« C’est un jour sombre, déplore Nelke Mander, Directrice générale de MSF. Non seulement l’Europe a renoncé à fournir des moyens de recherche et de secours, mais elle a aussi sciemment saboté les tentatives d’autres acteurs de sauver des vies. La fin de nos opérations à bord de l’Aquarius signifie davantage de morts en mer, des morts évitables et sans témoin. »
Les attaques menées ces 18 derniers mois par certains États européens à l’encontre des opérations humanitaires de recherche et de sauvetage sont comparables aux méthodes utilisées par des États parmi les plus autoritaires. En dépit de notre collaboration continue avec les autorités, le pavillon de l’Aquarius a été retiré deux fois cette année, et nous faisons maintenant face à des allégations grotesques de trafic de déchets et d’activité criminelle. Les personnes en détresse sont abandonnées en mer pendant des semaines, privées d’accès à des ports sûrs et de l'assistance d’autres navires.
L’arrêt forcé des opérations menées par l’Aquarius arrive à un moment critique. On estime que 2 133 personnes sont décédées en Méditerranée en 2018, et les départs depuis la Libye représentent la grande majorité des cas. Les gouvernements européens ont contribué à ces événements tragiques en soutenant les garde-côtes libyens pour intercepter les personnes en mer - plus de 14 000 cette année - et les ramener de force en Libye, ce qui constitue une violation du droit international. En 2015, l’Europe s’est engagée auprès du Conseil de sécurité des Nations unies à ce qu’aucune personne sauvée en mer ne soit obligée de retourner en Libye.

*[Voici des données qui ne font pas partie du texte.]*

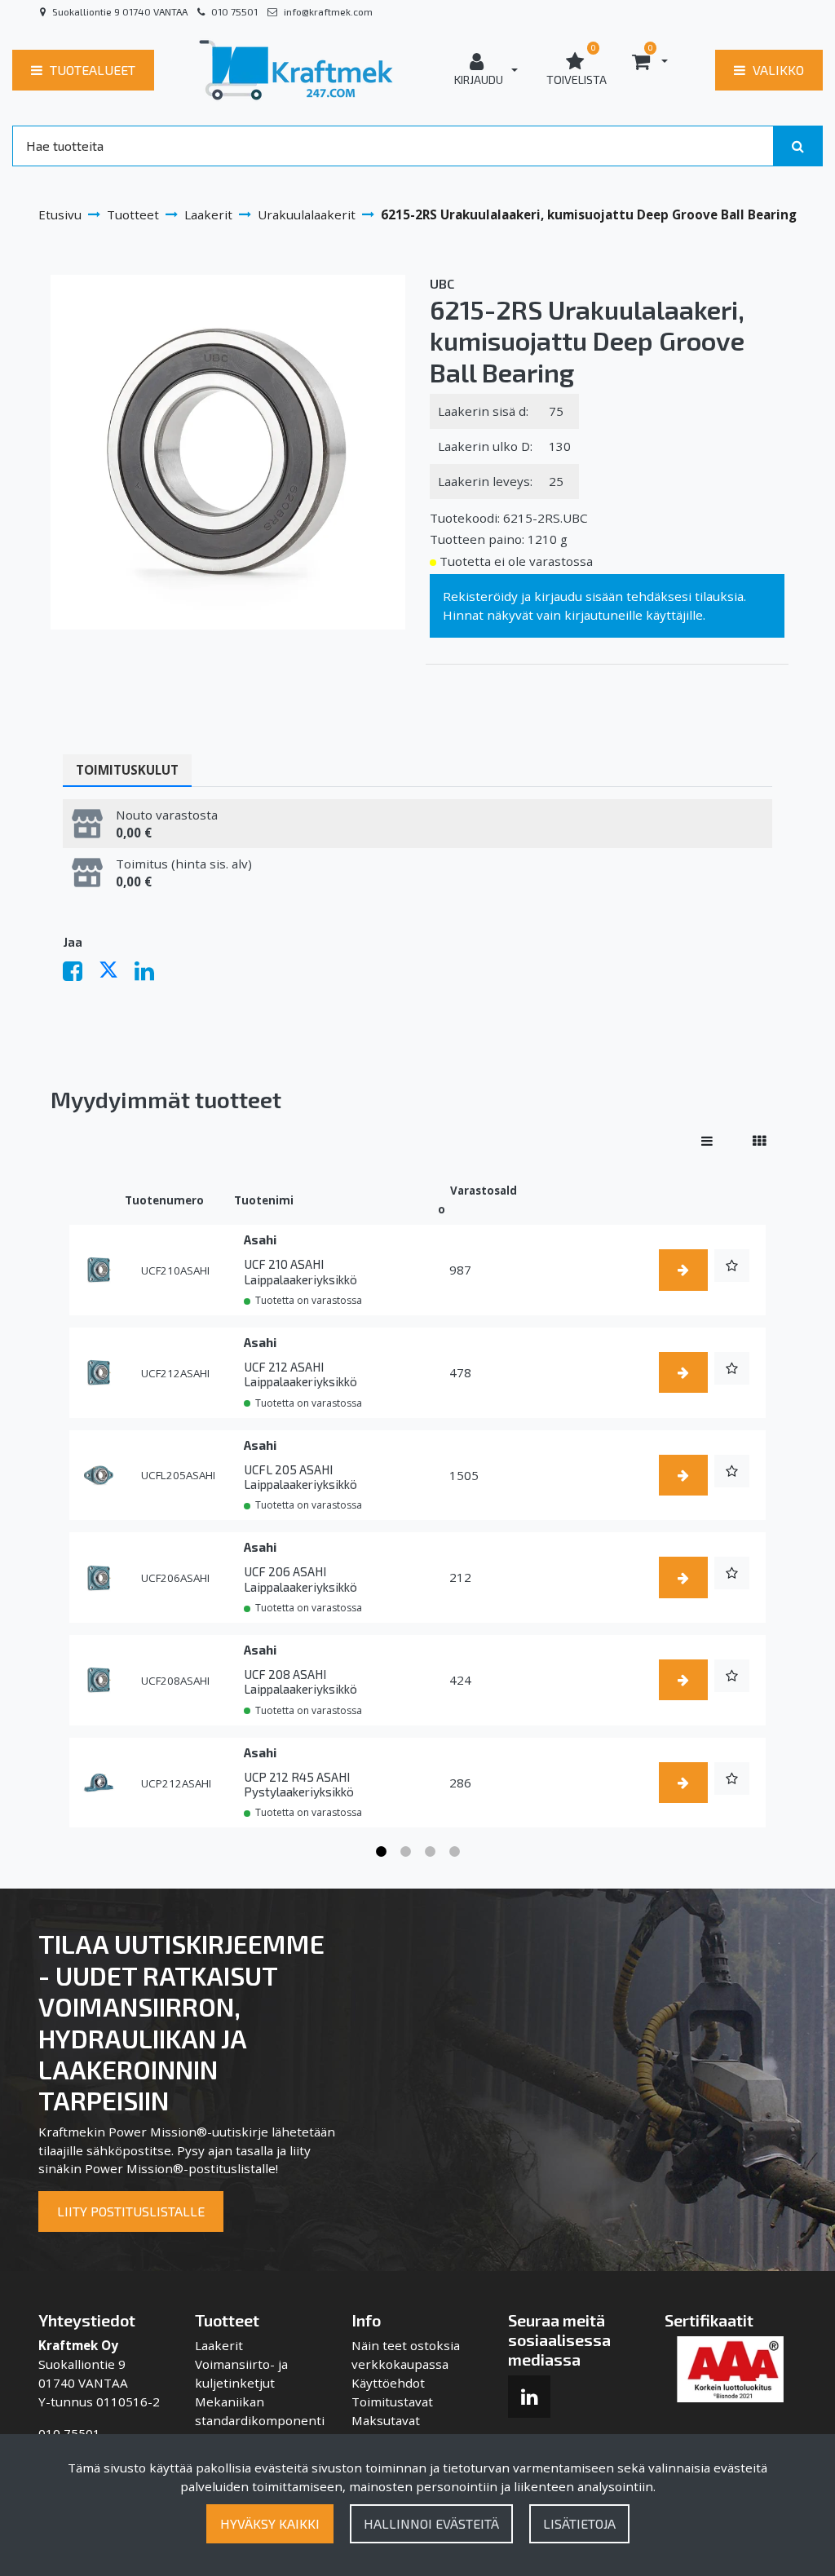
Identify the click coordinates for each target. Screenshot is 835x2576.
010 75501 (234, 11)
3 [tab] (430, 1852)
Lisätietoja (579, 2523)
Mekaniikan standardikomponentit (260, 2420)
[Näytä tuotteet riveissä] (707, 1140)
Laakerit (219, 2345)
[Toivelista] (731, 1265)
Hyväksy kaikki (270, 2523)
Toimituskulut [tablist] (127, 770)
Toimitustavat (392, 2401)
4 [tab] (454, 1852)
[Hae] (798, 146)
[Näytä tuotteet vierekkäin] (759, 1140)
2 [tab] (405, 1852)
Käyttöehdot (388, 2383)
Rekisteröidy (480, 596)
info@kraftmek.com (328, 11)
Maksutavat (385, 2420)
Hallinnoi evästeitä (431, 2523)
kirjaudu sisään (578, 596)
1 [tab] (381, 1852)
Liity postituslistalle (131, 2211)
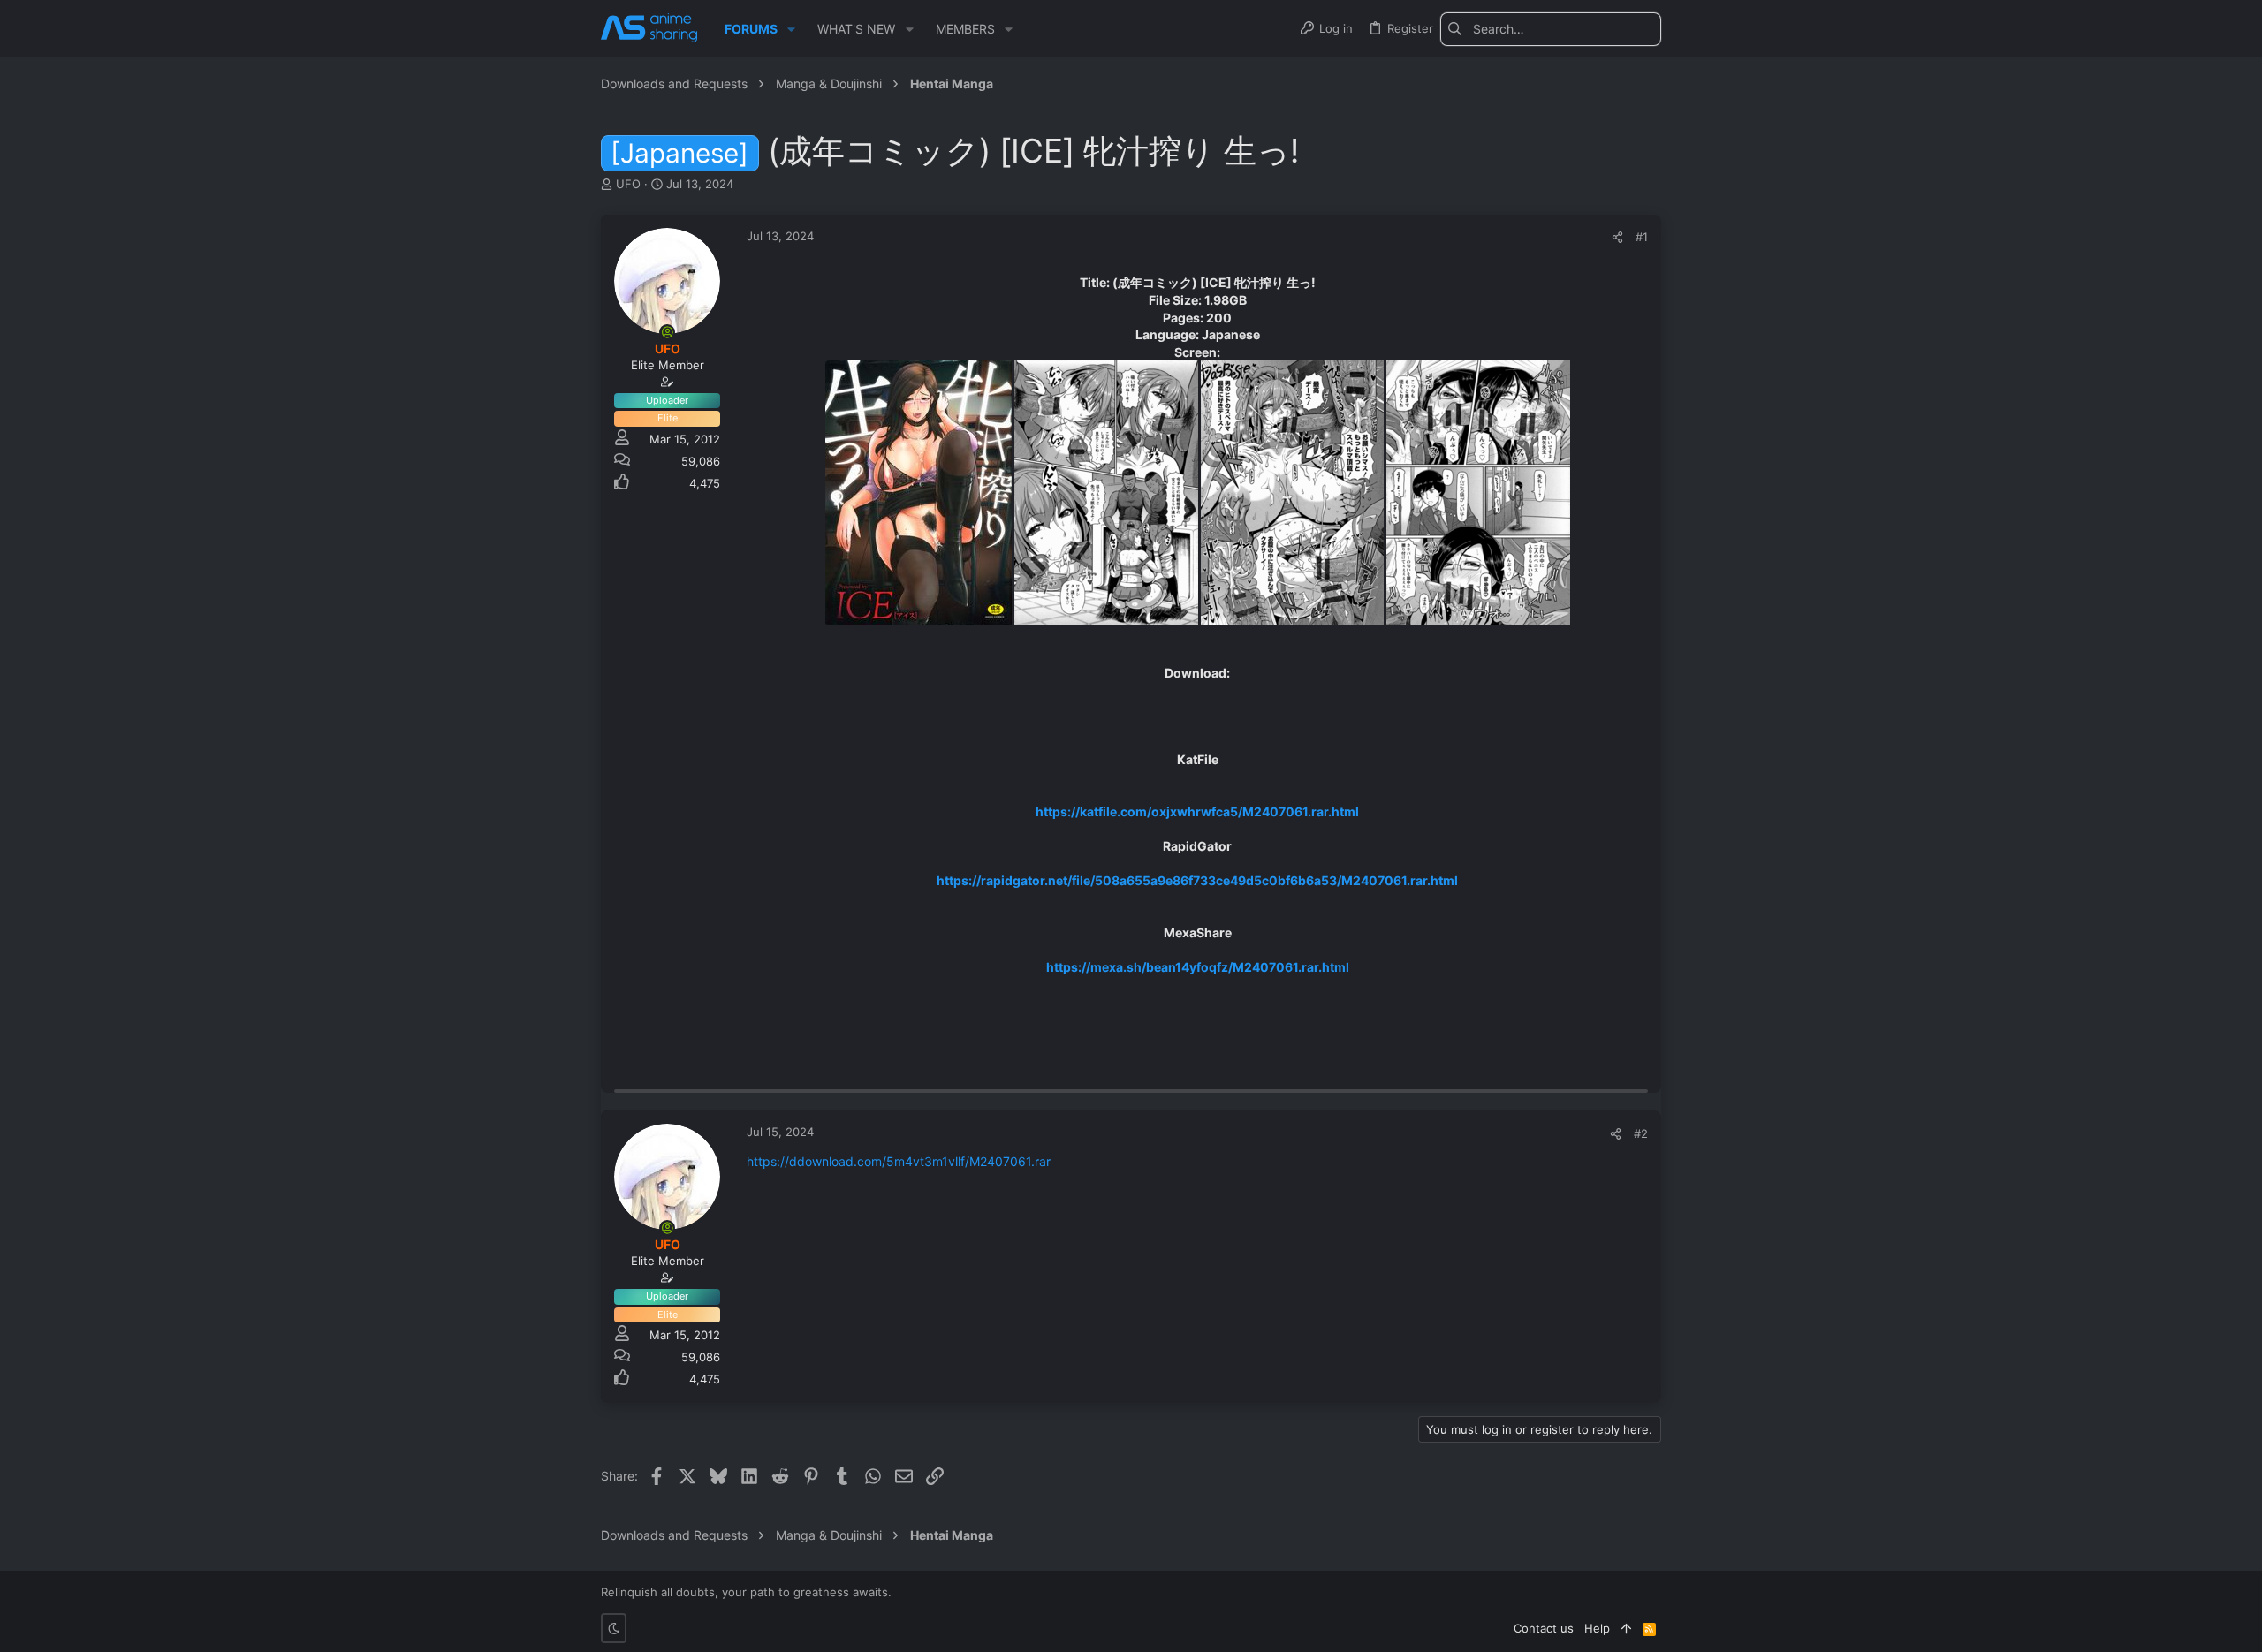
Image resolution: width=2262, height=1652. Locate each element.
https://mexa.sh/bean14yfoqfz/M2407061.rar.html (1197, 966)
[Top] (1626, 1628)
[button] (791, 29)
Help (1597, 1628)
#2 (1641, 1133)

« Aujourd’hui, l’Europe soutient directement les retours forcés et revendique des « résultats » sur la question migratoire, indique Karline Kleijer, responsable des urgences chez MSF. Soyons clair sur ce que sous-entendent ces résultats : un manque d’assistance en mer qui permettrait de sauver des vies ; des enfants, des femmes et des hommes renvoyés à une détention arbitraire sans aucune chance d’en réchapper ; et la création d’un environnement qui décourage tous les bateaux de répondre à leurs obligations de porter secours aux personnes en détresse. »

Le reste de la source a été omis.